Ilocosighting (Day 3)


We are now on the last day of our Ilocos excursion. It’s the third day, and we were greeted with a cloudy morning. I had hoped that it will not rain nor it will be too hot throughout the day.

Sinking Bell Tower and Laoag Cathedral

We had our breakfast in a McDonald’s branch near the Laoag Cathedral. You can also see the Sinking Bell Tower in the area.


The Laoag Cathedral is also known as St. William Cathedral. It was built in 1612, replacing a chapel. I must say that it is beautiful, presenting an Italian Renaissance design.


Not far from the cathedral is the Sinking Bell Tower. Erected around 1707, it is composed of mainly bricks, molasses, lime and sand. It got its name from an old story that it used to stand taller than it is now. Legends say that a man riding a horse could enter the tower with no problems, but due to the tower’s continuous “sinking”, a normal person needs to crouch first to be able to enter successfully.

La Paz Sand Dunes


After breakfast, we headed to the sand dunes. And you guessed it right, it’s sand everywhere!

Sand boarding and riding ATVs are the activities that you could do in the area. But we did neither.

Pagburnayan Jar Making


Photo inspired by Murad Osmann

This is the thing I am most excited about the trip. I get to create a jar out of clay with my own hands. Yey!

The name of the place came from the local word Burnay,  which means non-glazed earthen jar. This art has been around way before the Spaniards dominated the area. It was brought by Chinese settlers. Products back then were used to contain drinks. Now, the jars are mostly used to ferment brown sugar, in order to come up with sugar cane wine. It is also used to store fish sauce.





After molding the clay into something, it’s supposed to be put in a kiln to harden it. According to the staff there, it could take a week for me to bring home my “masterpiece”.

Heritage Village

A concrete example of preserved Spanish colonial town, the village was placed on the list of UNESCO World Heritage Site in 1999.

■ Exercise directions ■
Reproduce the Ilocos trip post word for word from "The Laoag Cathedral is" to "presenting an Italian Renaissance design.".

■ Supplied records ■
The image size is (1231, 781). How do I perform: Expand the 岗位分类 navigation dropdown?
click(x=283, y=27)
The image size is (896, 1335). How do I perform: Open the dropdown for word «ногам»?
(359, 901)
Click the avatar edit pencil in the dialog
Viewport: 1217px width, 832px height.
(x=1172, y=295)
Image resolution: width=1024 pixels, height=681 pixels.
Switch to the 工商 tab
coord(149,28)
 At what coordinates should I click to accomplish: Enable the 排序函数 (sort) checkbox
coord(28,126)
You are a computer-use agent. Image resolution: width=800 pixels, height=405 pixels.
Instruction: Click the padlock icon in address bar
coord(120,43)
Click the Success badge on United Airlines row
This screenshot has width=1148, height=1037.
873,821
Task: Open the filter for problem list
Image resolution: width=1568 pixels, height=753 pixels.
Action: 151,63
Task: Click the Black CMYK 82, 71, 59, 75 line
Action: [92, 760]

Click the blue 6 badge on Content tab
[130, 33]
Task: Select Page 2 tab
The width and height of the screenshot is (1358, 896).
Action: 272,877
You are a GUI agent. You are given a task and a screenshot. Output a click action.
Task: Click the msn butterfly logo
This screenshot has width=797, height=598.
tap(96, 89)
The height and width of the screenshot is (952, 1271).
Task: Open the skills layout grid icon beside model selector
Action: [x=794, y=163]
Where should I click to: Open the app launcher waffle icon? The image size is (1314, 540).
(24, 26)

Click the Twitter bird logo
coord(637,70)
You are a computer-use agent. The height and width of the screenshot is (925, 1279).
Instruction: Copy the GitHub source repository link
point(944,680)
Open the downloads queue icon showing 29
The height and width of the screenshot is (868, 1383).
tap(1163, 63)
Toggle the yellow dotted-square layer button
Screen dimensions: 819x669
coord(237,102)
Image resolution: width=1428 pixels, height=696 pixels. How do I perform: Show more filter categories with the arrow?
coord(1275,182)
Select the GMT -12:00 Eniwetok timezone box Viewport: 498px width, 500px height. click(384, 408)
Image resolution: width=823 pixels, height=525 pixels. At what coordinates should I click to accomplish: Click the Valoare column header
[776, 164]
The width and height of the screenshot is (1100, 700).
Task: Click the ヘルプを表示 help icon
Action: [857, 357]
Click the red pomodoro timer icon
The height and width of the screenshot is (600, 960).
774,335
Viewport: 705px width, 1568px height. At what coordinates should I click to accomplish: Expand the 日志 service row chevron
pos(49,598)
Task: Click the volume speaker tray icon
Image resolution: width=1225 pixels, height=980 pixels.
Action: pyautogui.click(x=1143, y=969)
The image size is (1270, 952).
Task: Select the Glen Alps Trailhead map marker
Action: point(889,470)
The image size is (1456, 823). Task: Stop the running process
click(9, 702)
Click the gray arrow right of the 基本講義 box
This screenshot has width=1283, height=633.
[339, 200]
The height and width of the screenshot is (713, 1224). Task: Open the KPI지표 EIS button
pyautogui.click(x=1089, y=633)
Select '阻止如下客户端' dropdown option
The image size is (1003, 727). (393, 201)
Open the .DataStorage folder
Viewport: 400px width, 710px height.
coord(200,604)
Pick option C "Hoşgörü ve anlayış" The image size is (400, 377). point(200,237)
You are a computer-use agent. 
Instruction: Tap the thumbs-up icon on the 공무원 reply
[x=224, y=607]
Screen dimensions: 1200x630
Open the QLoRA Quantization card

■ Exercise result ■
The Laoag Cathedral is also known as St. William Cathedral. It was built in 1612, replacing a chapel. I must say that it is beautiful, presenting an Italian Renaissance design.